#### DOCUMENT EXTRACT
Fact sheets

How to approach the CCIN formalities?

In a well known nursery rhyme “There was a little boat” sailors who are starving drew straws to figure out which one of them will know the evil fate.

The drawing of straws, as such of constant jurisprudence, is not open to appeal and must be executed...

Plan of action

The toolbox

Visiting the Internet site of the CCIN is an essential starting point to equip oneself with the necessary resources.

The site of the CCIN is packed with tools to help data controllers. Concretely, this may include:

  • All of the CCIN forms,
  • The legal texts that help to link the request to the forms,
  • The Ministerial Orders that help to determine the eligibility or not of the most common processing to the formality of the simplified declaration or the ordinary declaration,
  • The rulings supporting the 20 recommendations that, help the data controller step-by-step to complete the form,
  • The rulings already rendered by the Commission that help to anticipate the positioning of the Commission on a specific point.

#### STATED TASK A
Can you rewrite the records from their first line down through the line containing "Looking at the screenshot, I should tap(119, 115).", swapping "File menu" for "Edit menu" and leaving everything else unchanged?

#### PROVIDED ENTRIES
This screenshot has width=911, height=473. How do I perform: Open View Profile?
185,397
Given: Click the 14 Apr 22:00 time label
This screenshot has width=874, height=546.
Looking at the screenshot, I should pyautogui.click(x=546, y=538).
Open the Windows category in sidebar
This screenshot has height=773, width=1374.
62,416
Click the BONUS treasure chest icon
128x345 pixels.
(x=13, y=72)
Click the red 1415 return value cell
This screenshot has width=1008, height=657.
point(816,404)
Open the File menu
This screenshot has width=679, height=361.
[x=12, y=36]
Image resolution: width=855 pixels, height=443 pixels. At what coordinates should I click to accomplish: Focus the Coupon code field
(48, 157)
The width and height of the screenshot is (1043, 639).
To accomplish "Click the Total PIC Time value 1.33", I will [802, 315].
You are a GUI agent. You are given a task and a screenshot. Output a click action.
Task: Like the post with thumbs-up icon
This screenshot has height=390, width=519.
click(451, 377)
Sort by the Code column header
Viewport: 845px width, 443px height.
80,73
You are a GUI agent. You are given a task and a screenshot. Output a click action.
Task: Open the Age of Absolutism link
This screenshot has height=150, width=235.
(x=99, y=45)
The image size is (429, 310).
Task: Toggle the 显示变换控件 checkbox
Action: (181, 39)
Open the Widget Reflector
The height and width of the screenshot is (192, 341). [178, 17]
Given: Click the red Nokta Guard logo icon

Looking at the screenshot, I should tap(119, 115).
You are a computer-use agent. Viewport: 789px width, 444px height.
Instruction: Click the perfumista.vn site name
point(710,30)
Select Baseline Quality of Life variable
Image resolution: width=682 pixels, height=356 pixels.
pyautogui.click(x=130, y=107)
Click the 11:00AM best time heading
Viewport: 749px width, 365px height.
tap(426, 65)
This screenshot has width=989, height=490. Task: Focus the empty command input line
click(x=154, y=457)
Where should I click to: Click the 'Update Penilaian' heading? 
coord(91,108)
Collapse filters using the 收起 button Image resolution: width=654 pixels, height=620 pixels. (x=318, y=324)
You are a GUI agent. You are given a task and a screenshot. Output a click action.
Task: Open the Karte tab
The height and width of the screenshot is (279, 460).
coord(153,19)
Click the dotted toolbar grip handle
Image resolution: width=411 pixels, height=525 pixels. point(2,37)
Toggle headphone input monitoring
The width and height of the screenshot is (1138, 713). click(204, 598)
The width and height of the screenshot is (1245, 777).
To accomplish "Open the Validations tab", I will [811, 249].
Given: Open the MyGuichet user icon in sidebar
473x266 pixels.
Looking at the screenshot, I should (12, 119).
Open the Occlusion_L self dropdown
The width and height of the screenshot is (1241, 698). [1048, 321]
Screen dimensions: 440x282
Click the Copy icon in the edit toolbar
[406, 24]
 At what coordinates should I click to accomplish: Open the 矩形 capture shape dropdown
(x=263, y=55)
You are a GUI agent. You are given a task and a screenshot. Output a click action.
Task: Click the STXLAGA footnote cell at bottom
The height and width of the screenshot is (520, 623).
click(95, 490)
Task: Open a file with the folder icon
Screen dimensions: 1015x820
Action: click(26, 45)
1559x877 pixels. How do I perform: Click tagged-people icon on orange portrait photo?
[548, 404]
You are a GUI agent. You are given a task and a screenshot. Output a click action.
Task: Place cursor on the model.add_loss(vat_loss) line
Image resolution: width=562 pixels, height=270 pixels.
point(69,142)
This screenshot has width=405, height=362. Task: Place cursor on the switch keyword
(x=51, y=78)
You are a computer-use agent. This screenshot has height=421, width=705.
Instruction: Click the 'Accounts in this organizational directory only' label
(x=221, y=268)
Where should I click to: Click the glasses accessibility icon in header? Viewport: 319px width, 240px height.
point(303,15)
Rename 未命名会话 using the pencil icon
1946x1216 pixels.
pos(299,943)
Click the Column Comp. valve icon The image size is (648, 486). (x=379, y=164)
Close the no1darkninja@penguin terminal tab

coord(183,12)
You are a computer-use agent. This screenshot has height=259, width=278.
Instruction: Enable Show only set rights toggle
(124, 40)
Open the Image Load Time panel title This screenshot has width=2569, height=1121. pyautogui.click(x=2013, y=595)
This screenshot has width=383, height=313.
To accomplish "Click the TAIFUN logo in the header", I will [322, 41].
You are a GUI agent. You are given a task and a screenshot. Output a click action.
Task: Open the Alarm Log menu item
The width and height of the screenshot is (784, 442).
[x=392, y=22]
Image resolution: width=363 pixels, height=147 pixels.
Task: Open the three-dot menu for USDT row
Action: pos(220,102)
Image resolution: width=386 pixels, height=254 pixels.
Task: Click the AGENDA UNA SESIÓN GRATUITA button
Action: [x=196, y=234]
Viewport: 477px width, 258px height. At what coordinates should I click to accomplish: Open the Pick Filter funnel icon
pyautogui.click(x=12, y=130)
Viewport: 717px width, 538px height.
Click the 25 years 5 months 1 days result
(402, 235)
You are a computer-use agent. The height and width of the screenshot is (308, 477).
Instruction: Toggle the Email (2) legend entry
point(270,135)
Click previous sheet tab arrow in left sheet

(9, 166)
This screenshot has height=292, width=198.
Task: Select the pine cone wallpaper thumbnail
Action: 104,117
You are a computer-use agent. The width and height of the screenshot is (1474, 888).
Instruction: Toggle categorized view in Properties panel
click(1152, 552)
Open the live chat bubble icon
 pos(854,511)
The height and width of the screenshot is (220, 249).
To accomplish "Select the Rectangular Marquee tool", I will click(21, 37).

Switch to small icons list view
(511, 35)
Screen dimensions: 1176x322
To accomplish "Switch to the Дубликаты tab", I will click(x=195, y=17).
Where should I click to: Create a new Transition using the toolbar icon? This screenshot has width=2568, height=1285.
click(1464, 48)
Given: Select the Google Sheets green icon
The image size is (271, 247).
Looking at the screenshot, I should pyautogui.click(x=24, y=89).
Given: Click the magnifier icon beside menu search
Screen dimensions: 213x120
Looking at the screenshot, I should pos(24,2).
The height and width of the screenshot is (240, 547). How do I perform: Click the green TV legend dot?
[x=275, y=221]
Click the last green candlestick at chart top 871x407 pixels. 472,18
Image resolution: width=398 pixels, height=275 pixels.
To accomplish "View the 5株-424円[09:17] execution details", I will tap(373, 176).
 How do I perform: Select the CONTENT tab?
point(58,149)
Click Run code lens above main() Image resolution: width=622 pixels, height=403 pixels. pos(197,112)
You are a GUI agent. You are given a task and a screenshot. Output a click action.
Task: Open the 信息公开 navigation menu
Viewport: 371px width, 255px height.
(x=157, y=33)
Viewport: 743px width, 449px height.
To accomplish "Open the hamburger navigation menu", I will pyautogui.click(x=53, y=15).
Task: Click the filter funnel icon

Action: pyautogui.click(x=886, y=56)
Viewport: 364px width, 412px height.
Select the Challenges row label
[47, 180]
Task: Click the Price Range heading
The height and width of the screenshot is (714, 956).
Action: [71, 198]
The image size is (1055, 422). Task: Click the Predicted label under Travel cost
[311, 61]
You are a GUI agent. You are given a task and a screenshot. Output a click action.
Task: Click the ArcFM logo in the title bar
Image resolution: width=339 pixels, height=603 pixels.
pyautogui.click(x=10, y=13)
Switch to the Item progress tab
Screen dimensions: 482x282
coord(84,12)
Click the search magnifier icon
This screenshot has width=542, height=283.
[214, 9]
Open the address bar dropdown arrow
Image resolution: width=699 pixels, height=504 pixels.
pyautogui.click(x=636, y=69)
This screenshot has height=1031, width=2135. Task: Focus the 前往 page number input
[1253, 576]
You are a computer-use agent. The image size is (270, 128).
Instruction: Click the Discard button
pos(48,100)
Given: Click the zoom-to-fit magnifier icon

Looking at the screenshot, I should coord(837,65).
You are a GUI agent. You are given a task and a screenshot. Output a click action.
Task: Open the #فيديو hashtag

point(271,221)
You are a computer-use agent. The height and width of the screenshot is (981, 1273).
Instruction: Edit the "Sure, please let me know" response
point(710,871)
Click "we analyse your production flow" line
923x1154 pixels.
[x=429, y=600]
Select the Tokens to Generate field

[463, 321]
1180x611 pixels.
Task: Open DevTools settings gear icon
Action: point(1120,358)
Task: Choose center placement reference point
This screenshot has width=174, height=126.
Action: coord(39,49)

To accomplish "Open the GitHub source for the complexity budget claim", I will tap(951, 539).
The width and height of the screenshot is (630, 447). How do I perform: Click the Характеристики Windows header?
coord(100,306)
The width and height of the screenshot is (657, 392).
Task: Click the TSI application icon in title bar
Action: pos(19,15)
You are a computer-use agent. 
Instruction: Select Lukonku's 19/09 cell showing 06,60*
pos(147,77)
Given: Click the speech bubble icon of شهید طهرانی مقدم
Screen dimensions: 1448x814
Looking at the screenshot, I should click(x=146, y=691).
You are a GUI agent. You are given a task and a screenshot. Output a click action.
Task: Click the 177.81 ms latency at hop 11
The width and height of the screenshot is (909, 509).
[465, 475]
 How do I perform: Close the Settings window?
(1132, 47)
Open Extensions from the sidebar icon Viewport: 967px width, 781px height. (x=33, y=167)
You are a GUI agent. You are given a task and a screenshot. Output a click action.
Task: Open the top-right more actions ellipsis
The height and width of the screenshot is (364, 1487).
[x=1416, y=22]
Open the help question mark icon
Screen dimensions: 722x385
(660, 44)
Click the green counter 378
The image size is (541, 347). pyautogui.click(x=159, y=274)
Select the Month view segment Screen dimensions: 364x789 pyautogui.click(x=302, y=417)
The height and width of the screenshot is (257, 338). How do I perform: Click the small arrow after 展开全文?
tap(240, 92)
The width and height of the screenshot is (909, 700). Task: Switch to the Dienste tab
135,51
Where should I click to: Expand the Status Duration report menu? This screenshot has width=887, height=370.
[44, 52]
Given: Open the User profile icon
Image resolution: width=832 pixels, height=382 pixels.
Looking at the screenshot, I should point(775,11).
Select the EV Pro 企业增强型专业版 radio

#### STATED TASK B
Can you copy the fact sheet on CCIN formalities word for word, everything from "In a well known" down to "the necessary resources."?

#### FINISHED ANSWER A
This screenshot has width=911, height=473. How do I perform: Open View Profile?
185,397
Given: Click the 14 Apr 22:00 time label
This screenshot has width=874, height=546.
Looking at the screenshot, I should pyautogui.click(x=546, y=538).
Open the Windows category in sidebar
This screenshot has height=773, width=1374.
62,416
Click the BONUS treasure chest icon
128x345 pixels.
(x=13, y=72)
Click the red 1415 return value cell
This screenshot has width=1008, height=657.
point(816,404)
Open the Edit menu
This screenshot has width=679, height=361.
[x=12, y=36]
Image resolution: width=855 pixels, height=443 pixels. At what coordinates should I click to accomplish: Focus the Coupon code field
(48, 157)
The width and height of the screenshot is (1043, 639).
To accomplish "Click the Total PIC Time value 1.33", I will [802, 315].
You are a GUI agent. You are given a task and a screenshot. Output a click action.
Task: Like the post with thumbs-up icon
This screenshot has height=390, width=519.
click(451, 377)
Sort by the Code column header
Viewport: 845px width, 443px height.
80,73
You are a GUI agent. You are given a task and a screenshot. Output a click action.
Task: Open the Age of Absolutism link
This screenshot has height=150, width=235.
(x=99, y=45)
The image size is (429, 310).
Task: Toggle the 显示变换控件 checkbox
Action: (181, 39)
Open the Widget Reflector
The height and width of the screenshot is (192, 341). [178, 17]
Given: Click the red Nokta Guard logo icon

Looking at the screenshot, I should tap(119, 115).

#### FINISHED ANSWER B
In a well known nursery rhyme “There was a little boat” sailors who are starving drew straws to figure out which one of them will know the evil fate.

The drawing of straws, as such of constant jurisprudence, is not open to appeal and must be executed...

Plan of action

The toolbox

Visiting the Internet site of the CCIN is an essential starting point to equip oneself with the necessary resources.